As noted by Lewis in a recent Review article (Platforms for antibiotic discovery Nature Rev. Drug. Discov. 12, 371–387 (2013))1, novel strategies for developing antibiotics are needed, as infections caused by multidrug-resistant organisms (MDROs) are a leading threat to public health2,3,4. Increasingly, industry, academia and regulators have become interested in the concept of relatively small development programmes focused on areas of high unmet need, such as single-pathogen therapies to treat highly resistant or totally resistant bacterial pathogens4,5,6,7. However, given the small number of cases affected per annum, how such agents could be valued to support development programmes has remained unclear.

To help clarify this issue, we estimated the annual incidence, cost and mortality of infections caused by one of the most concerning antibiotic-resistant pathogens: carbapenem-resistant Acinetobacter baumannii (CRAB). We then developed a cost effectiveness model to determine the cost per quality-adjusted life years (QALYs) saved at various costs with a novel, pathogen-specific agent targeting CRAB in comparison with the standard of care (Tables 1,2; see methods and references in Supplementary information S1 (table)).

Table 1 Model variables and sources
Table 2 Cost-effectiveness sensitivity analysis

Based on published frequencies of hospital-acquired infections, the proportion of such infections caused by A. baumannii and the proportion of carbapenem-resistant isolates, we estimated that 22,950 cases of CRAB infection occur annually in the United States and 75,000 globally (in developed nations) (Table 1). Based on the number of cases and the cost per case, carbapenem resistance costs health-care systems an annual excess of US$389 million and 4,590 excess deaths in the United States, and an annual excess of $742 million and 15,000 excess deaths globally (Table 1).

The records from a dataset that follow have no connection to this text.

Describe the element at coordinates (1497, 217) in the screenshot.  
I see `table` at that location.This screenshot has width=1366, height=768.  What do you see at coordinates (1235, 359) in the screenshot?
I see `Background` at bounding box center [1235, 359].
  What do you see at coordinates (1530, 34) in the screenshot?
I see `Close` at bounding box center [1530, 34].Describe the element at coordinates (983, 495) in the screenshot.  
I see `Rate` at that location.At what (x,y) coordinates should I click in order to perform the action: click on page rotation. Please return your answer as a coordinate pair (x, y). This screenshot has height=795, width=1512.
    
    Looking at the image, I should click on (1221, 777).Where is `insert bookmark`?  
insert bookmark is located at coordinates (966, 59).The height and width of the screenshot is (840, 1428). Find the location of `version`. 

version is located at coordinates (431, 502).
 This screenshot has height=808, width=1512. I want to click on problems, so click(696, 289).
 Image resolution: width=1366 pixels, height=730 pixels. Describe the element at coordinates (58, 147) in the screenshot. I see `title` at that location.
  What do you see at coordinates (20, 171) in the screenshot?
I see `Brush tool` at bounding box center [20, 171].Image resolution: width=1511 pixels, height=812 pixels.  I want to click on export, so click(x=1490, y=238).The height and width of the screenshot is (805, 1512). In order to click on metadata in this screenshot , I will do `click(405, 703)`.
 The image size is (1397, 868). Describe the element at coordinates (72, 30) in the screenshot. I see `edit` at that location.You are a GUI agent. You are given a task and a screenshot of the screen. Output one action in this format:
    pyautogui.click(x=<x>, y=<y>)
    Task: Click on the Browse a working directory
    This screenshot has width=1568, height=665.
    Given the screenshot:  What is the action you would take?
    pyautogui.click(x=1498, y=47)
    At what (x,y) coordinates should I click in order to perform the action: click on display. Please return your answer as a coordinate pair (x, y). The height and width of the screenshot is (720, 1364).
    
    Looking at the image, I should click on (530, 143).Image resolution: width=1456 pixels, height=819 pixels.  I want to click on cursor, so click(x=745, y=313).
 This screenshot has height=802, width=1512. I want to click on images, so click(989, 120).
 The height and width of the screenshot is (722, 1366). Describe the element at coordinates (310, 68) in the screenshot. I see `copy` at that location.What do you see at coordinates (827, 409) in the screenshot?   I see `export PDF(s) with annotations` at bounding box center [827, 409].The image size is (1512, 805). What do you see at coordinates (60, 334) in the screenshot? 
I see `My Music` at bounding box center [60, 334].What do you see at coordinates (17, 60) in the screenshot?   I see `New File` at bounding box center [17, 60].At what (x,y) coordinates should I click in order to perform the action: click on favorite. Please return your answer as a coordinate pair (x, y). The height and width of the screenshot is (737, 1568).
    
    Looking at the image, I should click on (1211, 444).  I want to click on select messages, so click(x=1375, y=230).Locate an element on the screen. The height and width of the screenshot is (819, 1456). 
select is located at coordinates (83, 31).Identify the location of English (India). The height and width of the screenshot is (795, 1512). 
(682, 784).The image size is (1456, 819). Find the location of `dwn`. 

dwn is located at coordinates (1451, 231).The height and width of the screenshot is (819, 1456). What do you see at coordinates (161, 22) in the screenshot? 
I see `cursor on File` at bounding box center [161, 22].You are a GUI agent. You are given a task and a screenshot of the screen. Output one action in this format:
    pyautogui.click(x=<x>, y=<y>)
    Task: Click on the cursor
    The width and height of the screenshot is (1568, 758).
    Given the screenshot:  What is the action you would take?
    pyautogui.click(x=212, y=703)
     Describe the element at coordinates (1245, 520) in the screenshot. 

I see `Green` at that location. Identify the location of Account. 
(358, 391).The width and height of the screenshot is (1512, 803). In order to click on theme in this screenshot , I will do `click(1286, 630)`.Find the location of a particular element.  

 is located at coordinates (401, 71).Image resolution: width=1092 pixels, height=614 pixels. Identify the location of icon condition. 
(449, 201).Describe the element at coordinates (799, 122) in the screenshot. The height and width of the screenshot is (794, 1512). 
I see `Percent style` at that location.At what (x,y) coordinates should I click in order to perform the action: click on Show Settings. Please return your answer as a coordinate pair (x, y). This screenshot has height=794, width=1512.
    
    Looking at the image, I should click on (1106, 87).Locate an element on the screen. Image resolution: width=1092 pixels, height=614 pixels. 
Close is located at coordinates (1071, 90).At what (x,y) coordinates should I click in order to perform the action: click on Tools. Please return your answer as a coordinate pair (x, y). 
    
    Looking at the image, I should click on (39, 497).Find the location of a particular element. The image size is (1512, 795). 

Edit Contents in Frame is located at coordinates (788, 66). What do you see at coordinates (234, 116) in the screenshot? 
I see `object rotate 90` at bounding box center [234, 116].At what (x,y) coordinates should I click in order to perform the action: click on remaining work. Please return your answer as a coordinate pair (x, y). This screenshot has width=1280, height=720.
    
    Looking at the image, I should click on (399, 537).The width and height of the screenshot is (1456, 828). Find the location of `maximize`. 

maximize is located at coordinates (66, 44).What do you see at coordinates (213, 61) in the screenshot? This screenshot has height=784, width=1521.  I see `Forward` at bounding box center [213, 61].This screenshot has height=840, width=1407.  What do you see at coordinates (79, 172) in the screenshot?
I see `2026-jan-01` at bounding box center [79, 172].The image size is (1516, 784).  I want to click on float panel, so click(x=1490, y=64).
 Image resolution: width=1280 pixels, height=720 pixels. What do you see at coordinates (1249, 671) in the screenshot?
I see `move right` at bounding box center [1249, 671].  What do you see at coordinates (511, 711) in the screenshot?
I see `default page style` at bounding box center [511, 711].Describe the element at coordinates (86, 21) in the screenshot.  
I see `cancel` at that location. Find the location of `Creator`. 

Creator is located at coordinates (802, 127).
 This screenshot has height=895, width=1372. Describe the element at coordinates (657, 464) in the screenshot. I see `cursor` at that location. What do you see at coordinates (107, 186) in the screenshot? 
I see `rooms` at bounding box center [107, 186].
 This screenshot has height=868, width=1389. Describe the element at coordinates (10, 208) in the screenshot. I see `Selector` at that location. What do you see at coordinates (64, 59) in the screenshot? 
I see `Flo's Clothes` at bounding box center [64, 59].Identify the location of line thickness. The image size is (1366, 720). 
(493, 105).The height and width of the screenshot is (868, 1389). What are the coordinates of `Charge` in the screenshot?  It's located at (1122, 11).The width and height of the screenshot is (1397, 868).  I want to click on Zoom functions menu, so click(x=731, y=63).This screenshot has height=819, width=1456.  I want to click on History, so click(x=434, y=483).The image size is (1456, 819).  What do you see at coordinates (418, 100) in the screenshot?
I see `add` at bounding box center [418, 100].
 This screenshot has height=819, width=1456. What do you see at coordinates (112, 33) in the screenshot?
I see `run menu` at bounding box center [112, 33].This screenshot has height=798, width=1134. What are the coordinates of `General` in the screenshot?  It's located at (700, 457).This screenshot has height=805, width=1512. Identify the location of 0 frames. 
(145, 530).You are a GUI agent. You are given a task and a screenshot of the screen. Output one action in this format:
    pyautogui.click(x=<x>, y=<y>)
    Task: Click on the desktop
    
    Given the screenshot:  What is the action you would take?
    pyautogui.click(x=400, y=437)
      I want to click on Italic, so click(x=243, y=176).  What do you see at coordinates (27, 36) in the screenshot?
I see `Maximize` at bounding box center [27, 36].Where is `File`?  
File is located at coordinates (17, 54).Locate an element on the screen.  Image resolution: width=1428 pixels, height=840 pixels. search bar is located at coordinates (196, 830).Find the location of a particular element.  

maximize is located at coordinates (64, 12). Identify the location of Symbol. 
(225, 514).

A cost of $10,000 per course of therapy was used to model QALYs. Net costs per life saved were $15,265 in the United States and $50,549 globally; net costs per life years saved were $1,908 in the United States and $6,319 globally; and costs per QALYs were $3,180 in the United States and $10,531 globally (Table 1).

In sensitivity analyses, even at pricing as high as $30,000 per treatment course, the US cost per QALY remained lower than $50,000, which is a commonly used benchmark for an acceptable cost per QALY against which to set drug pricing8 (Table 2). Costs of therapy below $8,474 (in the United States) or $4,945 (globally) per course resulted in a negative cost per QALY, indicating that the novel therapy reduced health-care costs.

Even if the costs of resistance were zero, and thus there were no health-care savings enabled by reducing those costs using the pathogen-specific therapy (and conservatively not attributing any costs to the standard-of-care therapy), the costs per QALY at a treatment cost of $10,000 per course were only $20,833 in the United States and globally. Varying global health-care costs at 10–60% of US costs had a negligible effect on the global cost per QALY for a novel pathogen-specific agent.

The variable that most affected the model was the excess mortality rate attributable to resistance (that is, with ineffective current therapy, and thus improvable with new, effective therapy). There are extensive reports in the literature to indicate that carbapenem resistance increases the mortality of A. baumannii infections (see Supplementary information S1 (table)). In the unlikely event that there is no excess mortality caused by resistance, and a new therapy cannot improve mortality compared to the currently available therapy, the costs per QALY go to infinity (as no life years are saved with the new therapy). To enable more quantitative modelling of the scenario in which there is a minimal survival advantage due to the new therapy, we used only a 1% absolute increase in mortality attributable to carbapenem resistance as the lower bound of the sensitivity analysis. In this case, the cost per QALY at a $10,000 treatment cost was $63,604 in the United States and $210,619 globally. In this scenario, the model becomes extremely sensitive to the cost per treatment course. For example slightly lowering the cost per treatment course to $9,073 (in the United States) or $5,545 (globally) achieves a cost per QALY that is lower than $25,000, even if the absolute increase in mortality that is due to resistance is 1%. Even if the mortality attributable to carbapenem resistance was as low as 2–4%, or the pathogen-specific therapy only reduced mortality by 5–10%, or gained only 0.8–1.6 life years per patient, the costs per QALY remained below the $25,000 cut-off at $10,000 per treatment course.

Thus, a novel, single-pathogen agent focused on CRAB could provide benefits to the health-care system while maintaining costs well below the typical benchmarks used to define cost-effective therapy.